Given that Mr. Trump favours ultracheap money, short-term interest rates may well be falling soon – possibly by a lot more than investors expect. While good for stocks, that would be bad for inflation.

And while historically, institutional guardrails like Congress and the courts were thought to rein in presidential abuse, Mr. Trump is closing in on his prize with little opposition. The seven members of the Fed’s Board of Governors are each appointed by the President and confirmed by Senate for staggered 14-year terms – one appointment every two years. Two governors are previous Trump appointees, and a recent vacancy gives the President the opportunity to select a third. If he succeeds in pushing Ms. Cook out, the board will be dominated by his appointees.

That still wouldn’t enable the White House to dictate interest rates, however, because those are set by the wider 12-member Federal Open Market Committee. The FOMC comprises the seven governors, along with five presidents from regional Federal Reserve Banks. (The U.S. doesn’t have a single central bank but rather 12 regional ones, whose presidents rotate on the FOMC.) So for the foreseeable future, Trump appointees will hold only a minority of seats on the committee setting interest rates.

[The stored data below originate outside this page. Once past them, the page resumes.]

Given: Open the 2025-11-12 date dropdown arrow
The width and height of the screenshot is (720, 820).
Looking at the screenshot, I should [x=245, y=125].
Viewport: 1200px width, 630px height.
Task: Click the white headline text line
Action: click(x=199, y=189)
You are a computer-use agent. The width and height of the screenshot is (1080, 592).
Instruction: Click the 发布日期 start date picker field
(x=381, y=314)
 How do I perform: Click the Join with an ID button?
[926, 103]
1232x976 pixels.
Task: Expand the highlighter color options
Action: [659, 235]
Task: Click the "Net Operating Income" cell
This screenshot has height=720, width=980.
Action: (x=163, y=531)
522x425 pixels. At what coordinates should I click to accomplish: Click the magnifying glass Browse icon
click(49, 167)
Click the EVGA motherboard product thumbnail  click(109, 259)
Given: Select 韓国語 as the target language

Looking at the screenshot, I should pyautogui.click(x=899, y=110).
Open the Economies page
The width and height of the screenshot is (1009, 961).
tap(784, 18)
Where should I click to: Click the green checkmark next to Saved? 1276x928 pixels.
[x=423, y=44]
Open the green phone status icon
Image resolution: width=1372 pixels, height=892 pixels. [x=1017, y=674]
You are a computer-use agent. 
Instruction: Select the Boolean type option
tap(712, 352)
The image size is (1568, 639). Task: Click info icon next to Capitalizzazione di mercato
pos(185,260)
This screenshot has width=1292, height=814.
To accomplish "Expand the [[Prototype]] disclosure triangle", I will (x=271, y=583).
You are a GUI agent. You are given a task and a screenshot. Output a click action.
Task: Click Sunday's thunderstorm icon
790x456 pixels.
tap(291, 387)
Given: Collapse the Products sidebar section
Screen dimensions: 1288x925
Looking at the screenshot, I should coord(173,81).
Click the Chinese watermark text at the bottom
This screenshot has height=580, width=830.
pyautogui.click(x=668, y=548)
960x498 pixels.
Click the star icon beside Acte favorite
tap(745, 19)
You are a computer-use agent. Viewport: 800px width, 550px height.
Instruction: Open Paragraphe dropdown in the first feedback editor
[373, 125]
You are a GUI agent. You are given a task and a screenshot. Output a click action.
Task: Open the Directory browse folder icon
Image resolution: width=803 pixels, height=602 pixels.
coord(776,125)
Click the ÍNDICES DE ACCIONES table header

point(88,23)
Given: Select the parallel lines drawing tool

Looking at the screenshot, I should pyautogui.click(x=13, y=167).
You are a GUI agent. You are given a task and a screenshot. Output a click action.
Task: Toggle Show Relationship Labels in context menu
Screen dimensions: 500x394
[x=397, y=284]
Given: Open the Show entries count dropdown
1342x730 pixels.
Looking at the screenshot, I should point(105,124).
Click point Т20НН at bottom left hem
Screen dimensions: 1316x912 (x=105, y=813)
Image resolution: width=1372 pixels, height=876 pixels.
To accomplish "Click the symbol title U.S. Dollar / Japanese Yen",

But investors are probably mistaken for assuming this will constrain Mr. Trump’s push for a low interest rate. The five members rotated through by the regional banks must be approved by the Board of Governors, and their current terms expire in February. That means early in the new year, a Trump-majority board could approve only appointees who align themselves with the values of the White House. As early as next spring, the U.S. could have a MAGA-fied Federal Reserve.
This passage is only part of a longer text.